More conventional bubble indicators that model fair value using past data can sometimes miss structural shifts that might justify a rise in prices – shifts such as lower interest rates or behavioural changes like a rise in online shopping – and backward-looking data can also pick up the effects of a bubble already underway.

Why it works

The new approach works because of differences in how buyers price put and call options, says Fusari. Puts, which protect against falling prices, are unaffected by speculative bubbles in underlying assets, he adds. Their payoff is capped at the strike price, while call options with their unlimited payoffs “inherit” the price increases of a bubble in their underlying assets.

Investors in essence base the pricing of put options on what they think an asset is worth. But they price calls based on where they think the asset will sell. The differences can reveal how far investors are ignoring fundamentals and engaging in pure speculation, says Fusari.

The indicator picked up the bubble long before GameStop got the attention of the media
Nicola Fusari

The new indicator would have shown a bubble was building in GameStop stock as early as late December, when the price was still below $50 a share, he adds.

“The indicator picked up the bubble long before GameStop got the attention of the media,” says Fusari. GameStop’s closing price reached $347 on January 27, by which time the price was almost wholly due to speculation.

The indicator could show when big price jumps are justified – and when they’re not. Amazon’s share price more than doubled in 2016 and 2017, but the indicator pointed to no significant bubbles during that time. By contrast, bubbles in Amazon stock reached as high as 20% in 2015 and 2018, and bubbles greater than 10% were “numerous”, say the academics.

A new skew

Some investment firms already use option pricing signals, though not usually in the same way. Tracking option skew — the difference between implied volatility on puts versus calls — is a common method.

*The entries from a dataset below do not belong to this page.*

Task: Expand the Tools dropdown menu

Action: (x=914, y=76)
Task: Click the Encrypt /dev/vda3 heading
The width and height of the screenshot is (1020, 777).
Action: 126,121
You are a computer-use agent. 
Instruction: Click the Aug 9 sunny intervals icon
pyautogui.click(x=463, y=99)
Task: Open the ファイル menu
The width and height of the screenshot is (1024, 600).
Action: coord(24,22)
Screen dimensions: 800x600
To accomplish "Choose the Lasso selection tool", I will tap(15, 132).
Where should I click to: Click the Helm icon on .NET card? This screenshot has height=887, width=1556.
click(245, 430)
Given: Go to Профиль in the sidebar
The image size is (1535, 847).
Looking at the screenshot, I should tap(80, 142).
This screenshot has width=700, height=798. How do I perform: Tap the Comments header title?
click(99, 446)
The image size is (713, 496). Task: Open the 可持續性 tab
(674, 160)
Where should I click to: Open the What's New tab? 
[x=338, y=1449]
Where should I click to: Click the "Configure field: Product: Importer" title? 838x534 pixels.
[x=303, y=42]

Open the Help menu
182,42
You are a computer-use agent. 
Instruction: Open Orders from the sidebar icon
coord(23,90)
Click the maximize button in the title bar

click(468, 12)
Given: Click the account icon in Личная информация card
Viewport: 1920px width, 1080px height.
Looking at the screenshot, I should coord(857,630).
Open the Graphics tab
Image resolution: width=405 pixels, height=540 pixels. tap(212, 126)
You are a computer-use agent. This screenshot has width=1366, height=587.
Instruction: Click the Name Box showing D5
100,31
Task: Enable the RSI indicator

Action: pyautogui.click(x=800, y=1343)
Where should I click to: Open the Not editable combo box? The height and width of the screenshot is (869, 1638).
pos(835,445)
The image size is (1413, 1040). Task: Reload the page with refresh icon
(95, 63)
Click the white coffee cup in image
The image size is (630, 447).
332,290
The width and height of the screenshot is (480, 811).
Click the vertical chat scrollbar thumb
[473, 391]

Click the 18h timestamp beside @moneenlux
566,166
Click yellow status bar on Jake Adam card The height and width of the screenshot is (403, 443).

“How much higher implied volatility is on puts versus calls gives you a read on how much demand there is for protection versus upside optionality,” says Christopher Reeve, director of risk at Aspect Capital. “Which could give you a view on how scared people are about a particular asset.”

The new approach, however, explains divergence in the pricing of puts versus calls as a function of speculative buying, rather than assuming such differences arise from market frictions and heavier buying of one or other instrument. By implication, the new model can indicate not only whether assets are frothy, but how frothy they are.

One buy-side quant says his firm has used similar ideas and found them to be useful. But options data can be spotty, which has held back wide adoption of this kind of approach, he points out.

The quants first proposed the idea last year but updated their research in February after testing the effectiveness of the gauge on the GameStop episode. According to Fusari, they now plan to test their approach further, applying it in different markets and over multiple time periods.

Assuming results are positive, investors will no doubt want to test the idea too. The swift recovery in markets has fuelled concerns that valuations are too high. But low interest rates, fiscal stimulus and the post-Covid economic recovery point to further market gains, leaving investors uncertain how to proceed.

According to Farouk Jivraj, a visiting researcher at Imperial College Business School, who worked with Shiller on a revision of his market valuations indicator last year, conflicting forces are at play. “Investors are worried that now may be the wrong time to buy,” he says. “But they’re also worried about missing out if they don’t.”